蜜柑媽無所謂,又不是沒吆喝過。有沒有面子?丟不丟臉?都是屁!她斷言,吃飽了飯撐的人才在乎這些東西。
人能大聲示愛,那當然也能大聲言恨。
關奏陳說:“喊什麼呢?”
蜜柑媽用自己的經驗提供建議:“‘你這(嗶——)的老登’?‘褲襠里的(嗶——)都管不好你管你(嗶——)(嗶——)’?‘爛(嗶——)(嗶——)(嗶——)’”
因為太不文明了,放到任何有其他人在場的場合,這段都需要大量消音處理。
小麥被這野性之風震撼,久久不語,說不出話來。她回頭看關奏陳。關奏陳很嚴肅,要蜜柑媽重複了一遍,思考後問:“能不能把所有髒話改成成語?”
蜜柑媽說:“那不能我來,我又不懂成語。

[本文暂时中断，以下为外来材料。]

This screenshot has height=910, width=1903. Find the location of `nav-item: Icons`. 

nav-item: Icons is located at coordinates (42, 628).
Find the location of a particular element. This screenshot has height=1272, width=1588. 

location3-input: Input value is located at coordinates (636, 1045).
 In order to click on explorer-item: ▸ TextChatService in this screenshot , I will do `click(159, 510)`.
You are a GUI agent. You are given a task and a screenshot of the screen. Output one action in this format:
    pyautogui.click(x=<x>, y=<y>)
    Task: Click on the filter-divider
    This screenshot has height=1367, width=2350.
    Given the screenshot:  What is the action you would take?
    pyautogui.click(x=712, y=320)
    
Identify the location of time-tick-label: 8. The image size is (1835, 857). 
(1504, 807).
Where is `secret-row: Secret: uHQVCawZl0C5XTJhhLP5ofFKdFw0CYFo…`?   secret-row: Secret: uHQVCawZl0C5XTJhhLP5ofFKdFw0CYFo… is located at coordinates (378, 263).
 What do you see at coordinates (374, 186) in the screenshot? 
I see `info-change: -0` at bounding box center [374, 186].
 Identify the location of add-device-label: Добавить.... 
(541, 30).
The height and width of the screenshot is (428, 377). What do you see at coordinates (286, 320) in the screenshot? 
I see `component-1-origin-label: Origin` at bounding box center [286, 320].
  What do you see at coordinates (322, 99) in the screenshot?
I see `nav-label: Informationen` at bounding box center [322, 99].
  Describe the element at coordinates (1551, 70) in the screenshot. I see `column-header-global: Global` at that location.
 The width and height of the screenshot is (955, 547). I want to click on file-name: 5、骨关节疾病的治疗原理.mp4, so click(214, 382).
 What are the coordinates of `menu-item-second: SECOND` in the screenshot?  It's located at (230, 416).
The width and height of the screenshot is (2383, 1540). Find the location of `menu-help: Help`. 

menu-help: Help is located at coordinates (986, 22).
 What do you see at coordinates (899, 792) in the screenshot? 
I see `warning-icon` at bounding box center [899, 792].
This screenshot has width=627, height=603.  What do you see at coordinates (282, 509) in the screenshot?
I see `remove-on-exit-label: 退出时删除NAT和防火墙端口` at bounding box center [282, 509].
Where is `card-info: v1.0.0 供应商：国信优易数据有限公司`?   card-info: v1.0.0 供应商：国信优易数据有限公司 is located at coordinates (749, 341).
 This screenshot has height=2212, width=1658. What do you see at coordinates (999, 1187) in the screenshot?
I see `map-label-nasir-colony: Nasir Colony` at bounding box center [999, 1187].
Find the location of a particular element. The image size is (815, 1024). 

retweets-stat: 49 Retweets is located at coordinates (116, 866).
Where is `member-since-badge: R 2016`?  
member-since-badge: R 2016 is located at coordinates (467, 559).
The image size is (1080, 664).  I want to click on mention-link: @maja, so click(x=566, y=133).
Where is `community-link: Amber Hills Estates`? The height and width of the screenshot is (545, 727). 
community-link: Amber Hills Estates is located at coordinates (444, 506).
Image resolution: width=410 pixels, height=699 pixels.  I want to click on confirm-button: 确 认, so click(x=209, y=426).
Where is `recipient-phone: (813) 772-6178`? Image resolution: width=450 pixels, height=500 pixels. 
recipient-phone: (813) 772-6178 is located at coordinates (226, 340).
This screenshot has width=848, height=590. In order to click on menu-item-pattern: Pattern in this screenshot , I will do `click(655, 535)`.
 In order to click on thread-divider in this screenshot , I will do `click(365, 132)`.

”
“念稿也不行?”
“沒那味兒。”蜜柑媽在奇怪的地方很講究“那味兒”,她指著自己問,“就我喊?你們呢?我壓根不認識那老外啊。”
小麥偷偷觀察蜜柑爸。他和平時一樣,悶頭幹活,聽他們說話,偶爾笑一笑,從不表達肯定,也沒有反對,像一團空氣。他也享受做空氣。
小麥感到神奇,因為在這個世界,特別是這個時代,大部分人都懷揣著很大很大的自我,四處宣揚自己的存在。
這種人的愛是怎樣的?恨又是什麼樣的?作為一個人,小麥很好奇。
蜜柑爸的真心話是什麼?
作為蜜柑喵工作室的成員,作為每天坐在他對面工位的同事,作為吃著他做的飯,在視頻里喊過一兩次“爸”的小麥,她想知道。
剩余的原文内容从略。